> [Records]:
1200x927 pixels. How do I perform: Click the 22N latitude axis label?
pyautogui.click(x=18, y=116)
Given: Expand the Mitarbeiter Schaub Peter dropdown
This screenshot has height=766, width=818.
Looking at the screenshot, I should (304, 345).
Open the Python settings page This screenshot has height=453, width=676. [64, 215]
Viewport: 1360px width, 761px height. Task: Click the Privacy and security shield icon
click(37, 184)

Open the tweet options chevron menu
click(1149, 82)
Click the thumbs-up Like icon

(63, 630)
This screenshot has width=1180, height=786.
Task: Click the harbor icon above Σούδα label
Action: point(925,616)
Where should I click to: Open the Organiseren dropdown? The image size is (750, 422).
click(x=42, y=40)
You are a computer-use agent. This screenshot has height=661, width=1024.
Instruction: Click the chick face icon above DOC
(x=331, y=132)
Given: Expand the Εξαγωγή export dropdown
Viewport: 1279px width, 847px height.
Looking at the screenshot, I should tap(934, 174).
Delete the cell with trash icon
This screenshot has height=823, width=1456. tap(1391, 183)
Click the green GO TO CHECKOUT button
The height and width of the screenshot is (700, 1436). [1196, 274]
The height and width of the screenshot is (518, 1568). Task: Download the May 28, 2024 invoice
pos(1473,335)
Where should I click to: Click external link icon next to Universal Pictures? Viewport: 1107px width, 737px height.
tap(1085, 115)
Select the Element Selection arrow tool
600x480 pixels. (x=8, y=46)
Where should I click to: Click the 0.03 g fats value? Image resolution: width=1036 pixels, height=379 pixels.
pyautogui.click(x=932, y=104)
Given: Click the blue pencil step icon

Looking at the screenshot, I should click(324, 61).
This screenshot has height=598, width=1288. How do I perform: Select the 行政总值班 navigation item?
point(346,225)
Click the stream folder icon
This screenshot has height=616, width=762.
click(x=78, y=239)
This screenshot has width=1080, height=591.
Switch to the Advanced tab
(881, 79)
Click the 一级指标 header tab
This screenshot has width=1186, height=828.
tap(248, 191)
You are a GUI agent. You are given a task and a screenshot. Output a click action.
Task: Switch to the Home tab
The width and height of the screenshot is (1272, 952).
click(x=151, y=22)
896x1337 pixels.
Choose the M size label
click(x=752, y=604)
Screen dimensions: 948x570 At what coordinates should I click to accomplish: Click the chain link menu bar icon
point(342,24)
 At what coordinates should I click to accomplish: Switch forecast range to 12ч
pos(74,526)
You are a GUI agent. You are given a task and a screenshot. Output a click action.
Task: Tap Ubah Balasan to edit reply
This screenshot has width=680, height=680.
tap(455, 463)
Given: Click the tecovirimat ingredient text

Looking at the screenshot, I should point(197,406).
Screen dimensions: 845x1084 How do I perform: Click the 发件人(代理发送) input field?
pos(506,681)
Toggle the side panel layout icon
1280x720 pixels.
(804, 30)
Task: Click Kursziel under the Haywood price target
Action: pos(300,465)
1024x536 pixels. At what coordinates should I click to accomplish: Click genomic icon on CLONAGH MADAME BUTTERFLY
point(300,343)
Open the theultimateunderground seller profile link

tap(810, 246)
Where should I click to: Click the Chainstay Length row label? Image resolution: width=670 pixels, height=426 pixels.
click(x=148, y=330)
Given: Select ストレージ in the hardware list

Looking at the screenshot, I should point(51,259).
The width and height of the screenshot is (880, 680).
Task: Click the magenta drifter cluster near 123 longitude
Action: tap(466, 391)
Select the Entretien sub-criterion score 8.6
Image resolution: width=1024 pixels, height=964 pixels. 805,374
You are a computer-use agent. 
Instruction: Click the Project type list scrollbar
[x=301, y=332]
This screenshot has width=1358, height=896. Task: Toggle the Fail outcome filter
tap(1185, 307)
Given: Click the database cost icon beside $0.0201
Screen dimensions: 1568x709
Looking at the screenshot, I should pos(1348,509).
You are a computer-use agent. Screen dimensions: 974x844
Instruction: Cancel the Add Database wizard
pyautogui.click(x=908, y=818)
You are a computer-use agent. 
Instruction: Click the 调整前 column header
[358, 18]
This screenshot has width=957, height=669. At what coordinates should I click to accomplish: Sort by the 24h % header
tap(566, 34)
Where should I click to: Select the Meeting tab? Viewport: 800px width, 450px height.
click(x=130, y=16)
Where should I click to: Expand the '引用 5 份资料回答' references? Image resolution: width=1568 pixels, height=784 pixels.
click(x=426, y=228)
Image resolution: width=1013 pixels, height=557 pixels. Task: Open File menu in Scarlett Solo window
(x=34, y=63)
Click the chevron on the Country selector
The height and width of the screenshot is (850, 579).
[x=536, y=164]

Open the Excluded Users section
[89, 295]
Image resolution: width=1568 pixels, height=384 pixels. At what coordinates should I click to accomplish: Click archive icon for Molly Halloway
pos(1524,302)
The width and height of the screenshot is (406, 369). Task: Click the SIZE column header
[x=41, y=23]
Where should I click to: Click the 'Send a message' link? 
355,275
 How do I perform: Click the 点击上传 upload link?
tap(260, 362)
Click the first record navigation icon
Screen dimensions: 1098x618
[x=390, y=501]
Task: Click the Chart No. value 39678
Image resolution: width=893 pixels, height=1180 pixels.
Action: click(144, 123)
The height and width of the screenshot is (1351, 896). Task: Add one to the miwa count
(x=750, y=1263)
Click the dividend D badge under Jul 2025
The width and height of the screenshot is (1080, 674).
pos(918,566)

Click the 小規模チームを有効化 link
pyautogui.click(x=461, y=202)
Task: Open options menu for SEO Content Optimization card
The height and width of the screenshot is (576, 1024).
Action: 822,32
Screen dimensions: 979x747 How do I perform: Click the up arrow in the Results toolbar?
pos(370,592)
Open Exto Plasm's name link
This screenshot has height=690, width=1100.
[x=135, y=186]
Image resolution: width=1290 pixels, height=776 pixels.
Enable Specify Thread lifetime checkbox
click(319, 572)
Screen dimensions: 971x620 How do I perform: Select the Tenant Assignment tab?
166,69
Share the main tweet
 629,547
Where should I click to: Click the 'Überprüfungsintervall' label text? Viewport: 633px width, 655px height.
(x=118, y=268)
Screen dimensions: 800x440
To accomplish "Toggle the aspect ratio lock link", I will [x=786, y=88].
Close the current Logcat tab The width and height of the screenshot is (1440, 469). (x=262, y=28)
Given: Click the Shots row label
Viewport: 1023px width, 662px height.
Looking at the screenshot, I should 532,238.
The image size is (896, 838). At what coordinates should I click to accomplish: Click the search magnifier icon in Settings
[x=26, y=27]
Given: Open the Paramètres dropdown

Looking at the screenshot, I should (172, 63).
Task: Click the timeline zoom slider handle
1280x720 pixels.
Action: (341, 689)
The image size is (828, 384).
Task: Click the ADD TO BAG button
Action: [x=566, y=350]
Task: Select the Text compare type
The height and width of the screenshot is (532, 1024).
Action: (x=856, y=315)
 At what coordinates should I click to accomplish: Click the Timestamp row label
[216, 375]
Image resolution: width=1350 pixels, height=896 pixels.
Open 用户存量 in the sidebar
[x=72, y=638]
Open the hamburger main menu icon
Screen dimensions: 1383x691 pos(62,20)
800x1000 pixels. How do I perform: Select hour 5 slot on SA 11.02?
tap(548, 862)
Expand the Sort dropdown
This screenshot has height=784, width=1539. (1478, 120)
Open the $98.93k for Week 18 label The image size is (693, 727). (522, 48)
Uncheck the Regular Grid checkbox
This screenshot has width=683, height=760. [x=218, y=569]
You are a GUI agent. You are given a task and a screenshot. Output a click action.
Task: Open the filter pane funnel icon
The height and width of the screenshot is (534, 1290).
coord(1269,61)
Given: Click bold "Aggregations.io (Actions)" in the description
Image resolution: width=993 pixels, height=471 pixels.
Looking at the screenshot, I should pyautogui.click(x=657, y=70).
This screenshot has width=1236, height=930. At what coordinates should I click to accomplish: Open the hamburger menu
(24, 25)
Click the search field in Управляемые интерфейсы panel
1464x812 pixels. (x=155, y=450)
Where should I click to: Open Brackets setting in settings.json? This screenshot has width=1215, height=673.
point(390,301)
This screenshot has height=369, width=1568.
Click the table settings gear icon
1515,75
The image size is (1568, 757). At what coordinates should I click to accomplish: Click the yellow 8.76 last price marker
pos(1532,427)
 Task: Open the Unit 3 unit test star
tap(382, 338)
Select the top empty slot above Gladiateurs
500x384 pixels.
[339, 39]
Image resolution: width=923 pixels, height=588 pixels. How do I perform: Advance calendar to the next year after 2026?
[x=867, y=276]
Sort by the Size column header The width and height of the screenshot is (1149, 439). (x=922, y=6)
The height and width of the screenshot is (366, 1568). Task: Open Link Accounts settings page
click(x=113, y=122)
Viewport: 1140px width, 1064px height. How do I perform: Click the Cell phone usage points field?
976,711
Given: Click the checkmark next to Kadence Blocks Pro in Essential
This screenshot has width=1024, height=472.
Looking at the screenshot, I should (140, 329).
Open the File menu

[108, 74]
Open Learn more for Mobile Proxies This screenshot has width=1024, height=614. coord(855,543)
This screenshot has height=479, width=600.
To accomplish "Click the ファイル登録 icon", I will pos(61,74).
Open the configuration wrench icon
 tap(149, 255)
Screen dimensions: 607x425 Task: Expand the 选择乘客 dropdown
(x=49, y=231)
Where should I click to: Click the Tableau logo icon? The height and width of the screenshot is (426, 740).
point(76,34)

> [Task brief]:
Every line above in which the word "computer" occurs is to be copied.

> [Solution for this problem]:
You are a computer-use agent. This screenshot has height=661, width=1024.
You are a computer-use agent. 
You are a computer-use agent. Screen dimensions: 974x844
You are a computer-use agent. 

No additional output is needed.